Text provided:
======
In marriages the "job" of initiating sex usually goes to the one that has the higher libido but that leads to that person being turned down and rejected quite often.  This can be very hard to deal with and will often cause the initiator to stop.  Once they stop making themselves vulnerable in this way you will most likely see a slump in the frequency of sex.  This might seem like a good thing to the person with the lower libido but in reality it is only driving a wedge between you.  If the person with the lower libido is not comfortable initiating (like in my situation) then maybe a period of scheduled sex is just what your marriage needs to take the pressure off and help you to reconnect and learn some new skills. 

Though I'm happy to be a bit more spontaneous today, I do really appreciate the freedom and experience we gained from out time of scheduled sex.  It's possible you could benefit from something like this too.  After all, practice makes perfect.  (Well, maybe not perfect but certainly a lot better!)

Tuesday, April 29, 2014

Let It Go

Negotiating for what you want in marriage can be a very delicate and tricky business!  Sometimes, for myself, I will just resolve to accept things the way they are rather than go through the difficulty and sometimes agony of voicing my desires and risking having those rejected.  I often finding myself weighing the risk/reward factor when it comes to changes I wish to make. 

There is a couple that I know that fight about EVERYTHING!  I have witnessed arguments between them over things that I would consider trivial and unimportant but in the moment, to them, things can get quite heated.  For myself, I know there are small things that, for some reason, bother me.  For instance, I can't handle a picture being hung slightly crocked.  However, a cluttered mess can sit on my dresser for months without it causing me the least bit of annoyance.  In that same line of thinking, there can be some behaviors (such as the cluttered mess on my dresser) that might seriously irk my spouse.  One little thing that slightly bothers me is the loading of dishes in the dishwasher.  I like them to be a particular way and there are certain things I want in a specific place.  It bothers me when my husband puts the garlic press in with the silverware because it's then closed and no matter how well our dishwasher works it will never get the left over garlic out of the closed press. 

So what do I do when I open the dishwasher and discover the garlic press all mashed together with the forks and knives?  I really have 2 choices.  1)  I can talk to my husband and tell him that this bothers me and ask him to change or, 2)  I can let it go. 

This might seem like a very trivial issue that doesn't make a difference in marriage at all and you would be correct.  However, the way we handle little issues also reflects how we handle the big ones so finding a workable solution for small issues can be really helpful when something truly significant comes along.

So how do we decide how we will react to these problems?  You might think I missed secret option #3 in my choices.  I know a lot of people (such as the aforementioned couple) that would have a huge, blow out fight about that garlic press.  Isn't getting angry an option too?  I would say no.  Being angry is a reaction but it isn't an option.  That would be more of a method of delivering choice #1.  It never proven to be a very effective method for me though.
======
Direction a: From the marriage blog excerpt, extract the passage from "So what do I" to "can let it go.", copying it word for word.
The rows that follow the marriage blog excerpt have no connection to it.
======
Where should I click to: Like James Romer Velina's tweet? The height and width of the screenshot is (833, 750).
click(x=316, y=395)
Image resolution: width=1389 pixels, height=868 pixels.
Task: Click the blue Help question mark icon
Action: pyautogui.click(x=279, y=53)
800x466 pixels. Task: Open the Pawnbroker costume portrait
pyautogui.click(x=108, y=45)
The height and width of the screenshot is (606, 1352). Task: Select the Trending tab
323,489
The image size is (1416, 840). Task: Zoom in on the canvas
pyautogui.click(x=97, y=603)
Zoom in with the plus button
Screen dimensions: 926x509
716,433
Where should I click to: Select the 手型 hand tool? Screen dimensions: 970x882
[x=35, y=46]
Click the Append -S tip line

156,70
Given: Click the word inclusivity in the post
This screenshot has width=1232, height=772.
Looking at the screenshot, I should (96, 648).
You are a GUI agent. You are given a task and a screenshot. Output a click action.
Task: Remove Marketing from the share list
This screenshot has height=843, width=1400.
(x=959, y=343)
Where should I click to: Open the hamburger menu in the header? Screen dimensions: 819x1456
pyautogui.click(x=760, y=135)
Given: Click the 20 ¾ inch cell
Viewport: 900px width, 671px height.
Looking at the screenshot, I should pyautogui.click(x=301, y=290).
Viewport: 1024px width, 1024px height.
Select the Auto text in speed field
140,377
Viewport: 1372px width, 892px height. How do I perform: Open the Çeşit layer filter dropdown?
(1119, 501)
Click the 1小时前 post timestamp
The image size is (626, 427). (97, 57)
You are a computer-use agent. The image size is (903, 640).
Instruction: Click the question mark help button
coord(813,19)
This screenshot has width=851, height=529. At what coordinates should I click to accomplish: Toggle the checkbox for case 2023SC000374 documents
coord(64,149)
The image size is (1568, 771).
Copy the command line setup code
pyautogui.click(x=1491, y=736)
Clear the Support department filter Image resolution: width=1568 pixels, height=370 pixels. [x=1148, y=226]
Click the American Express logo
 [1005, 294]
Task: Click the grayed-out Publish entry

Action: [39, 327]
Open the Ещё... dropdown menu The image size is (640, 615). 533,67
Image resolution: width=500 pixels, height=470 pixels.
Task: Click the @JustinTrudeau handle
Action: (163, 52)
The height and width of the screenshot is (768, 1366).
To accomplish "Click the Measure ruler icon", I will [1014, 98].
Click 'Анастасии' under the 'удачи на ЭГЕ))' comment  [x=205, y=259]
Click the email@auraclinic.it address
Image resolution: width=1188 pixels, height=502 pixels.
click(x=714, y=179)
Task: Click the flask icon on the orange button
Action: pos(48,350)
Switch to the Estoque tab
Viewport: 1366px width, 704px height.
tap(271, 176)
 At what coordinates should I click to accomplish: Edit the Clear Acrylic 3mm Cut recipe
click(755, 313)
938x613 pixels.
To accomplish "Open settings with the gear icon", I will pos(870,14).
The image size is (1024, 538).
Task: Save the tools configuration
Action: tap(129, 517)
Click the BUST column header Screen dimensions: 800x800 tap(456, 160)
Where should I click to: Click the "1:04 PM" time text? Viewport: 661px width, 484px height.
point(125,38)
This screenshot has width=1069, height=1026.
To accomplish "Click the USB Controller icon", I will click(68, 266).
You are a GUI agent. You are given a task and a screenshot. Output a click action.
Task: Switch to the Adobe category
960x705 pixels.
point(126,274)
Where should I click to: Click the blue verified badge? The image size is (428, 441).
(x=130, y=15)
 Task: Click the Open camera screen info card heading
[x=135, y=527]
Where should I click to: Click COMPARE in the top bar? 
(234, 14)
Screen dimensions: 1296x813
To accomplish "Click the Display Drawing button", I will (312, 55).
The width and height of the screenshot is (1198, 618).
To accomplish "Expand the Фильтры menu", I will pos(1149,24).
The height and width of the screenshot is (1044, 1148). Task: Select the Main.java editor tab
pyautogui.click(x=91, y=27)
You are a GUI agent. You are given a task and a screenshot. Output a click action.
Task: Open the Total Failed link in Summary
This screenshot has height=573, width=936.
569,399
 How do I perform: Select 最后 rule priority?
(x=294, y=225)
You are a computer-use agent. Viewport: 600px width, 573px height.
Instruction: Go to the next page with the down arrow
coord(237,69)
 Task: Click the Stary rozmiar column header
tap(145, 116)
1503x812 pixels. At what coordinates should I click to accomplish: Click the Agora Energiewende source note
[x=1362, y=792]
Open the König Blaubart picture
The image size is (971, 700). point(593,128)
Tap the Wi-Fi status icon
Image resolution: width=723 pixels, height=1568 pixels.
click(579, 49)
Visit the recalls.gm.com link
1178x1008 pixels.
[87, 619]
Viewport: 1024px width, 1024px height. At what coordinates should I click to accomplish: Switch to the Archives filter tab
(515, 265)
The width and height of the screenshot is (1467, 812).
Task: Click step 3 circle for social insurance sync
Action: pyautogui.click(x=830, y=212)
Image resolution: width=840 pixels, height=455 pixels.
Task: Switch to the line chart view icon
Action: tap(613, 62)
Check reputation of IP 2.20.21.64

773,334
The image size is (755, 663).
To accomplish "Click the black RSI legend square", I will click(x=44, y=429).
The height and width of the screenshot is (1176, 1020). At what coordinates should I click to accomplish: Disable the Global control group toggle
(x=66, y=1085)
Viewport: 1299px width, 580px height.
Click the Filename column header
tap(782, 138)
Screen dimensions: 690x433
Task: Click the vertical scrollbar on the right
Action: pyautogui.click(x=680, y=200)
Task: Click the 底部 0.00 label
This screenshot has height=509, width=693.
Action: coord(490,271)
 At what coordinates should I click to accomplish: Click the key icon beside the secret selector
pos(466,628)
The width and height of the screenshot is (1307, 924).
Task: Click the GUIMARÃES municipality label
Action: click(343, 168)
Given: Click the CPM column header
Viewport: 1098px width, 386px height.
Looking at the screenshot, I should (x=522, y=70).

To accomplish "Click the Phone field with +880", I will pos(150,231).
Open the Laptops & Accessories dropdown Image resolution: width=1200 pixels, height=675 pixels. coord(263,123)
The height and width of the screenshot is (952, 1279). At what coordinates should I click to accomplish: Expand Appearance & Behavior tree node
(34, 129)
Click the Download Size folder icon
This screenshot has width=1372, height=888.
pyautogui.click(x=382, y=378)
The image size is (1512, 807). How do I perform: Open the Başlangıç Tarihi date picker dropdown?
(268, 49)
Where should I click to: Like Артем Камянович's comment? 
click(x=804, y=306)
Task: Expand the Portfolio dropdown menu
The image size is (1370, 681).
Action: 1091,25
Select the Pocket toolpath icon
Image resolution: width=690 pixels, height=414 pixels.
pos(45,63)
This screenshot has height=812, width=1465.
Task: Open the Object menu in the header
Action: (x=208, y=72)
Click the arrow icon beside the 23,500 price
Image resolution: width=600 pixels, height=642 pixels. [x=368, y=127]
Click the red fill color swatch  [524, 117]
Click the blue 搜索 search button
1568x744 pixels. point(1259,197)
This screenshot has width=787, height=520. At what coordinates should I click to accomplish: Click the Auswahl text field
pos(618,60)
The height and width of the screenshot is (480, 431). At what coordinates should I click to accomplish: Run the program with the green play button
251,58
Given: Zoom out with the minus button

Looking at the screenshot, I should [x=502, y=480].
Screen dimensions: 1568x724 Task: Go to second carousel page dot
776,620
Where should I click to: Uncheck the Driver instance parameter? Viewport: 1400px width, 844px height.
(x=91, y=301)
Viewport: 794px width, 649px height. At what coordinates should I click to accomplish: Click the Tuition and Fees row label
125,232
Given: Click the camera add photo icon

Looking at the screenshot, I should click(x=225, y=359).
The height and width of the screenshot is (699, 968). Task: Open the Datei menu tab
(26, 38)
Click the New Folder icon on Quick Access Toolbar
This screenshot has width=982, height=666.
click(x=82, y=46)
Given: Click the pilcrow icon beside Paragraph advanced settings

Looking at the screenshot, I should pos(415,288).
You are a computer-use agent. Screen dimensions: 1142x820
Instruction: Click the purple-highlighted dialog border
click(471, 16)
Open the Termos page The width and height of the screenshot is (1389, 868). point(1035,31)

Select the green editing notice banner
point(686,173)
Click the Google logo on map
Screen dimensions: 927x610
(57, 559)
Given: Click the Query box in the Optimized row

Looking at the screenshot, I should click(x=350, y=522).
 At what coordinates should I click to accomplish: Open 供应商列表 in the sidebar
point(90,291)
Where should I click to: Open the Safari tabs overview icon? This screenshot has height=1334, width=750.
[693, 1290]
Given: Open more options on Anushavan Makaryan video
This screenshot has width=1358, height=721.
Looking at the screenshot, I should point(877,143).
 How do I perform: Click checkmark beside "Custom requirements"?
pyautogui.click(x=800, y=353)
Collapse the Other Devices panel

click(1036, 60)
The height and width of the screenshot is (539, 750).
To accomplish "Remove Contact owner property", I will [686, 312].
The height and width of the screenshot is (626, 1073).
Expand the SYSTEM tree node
======
Direction b: Which lines of the rows contain the string "question", with case counting? Extract each of them.

Written answer a:
So what do I do when I open the dishwasher and discover the garlic press all mashed together with the forks and knives?  I really have 2 choices.  1)  I can talk to my husband and tell him that this bothers me and ask him to change or, 2)  I can let it go.

Written answer b:
Task: Click the blue Help question mark icon
Instruction: Click the question mark help button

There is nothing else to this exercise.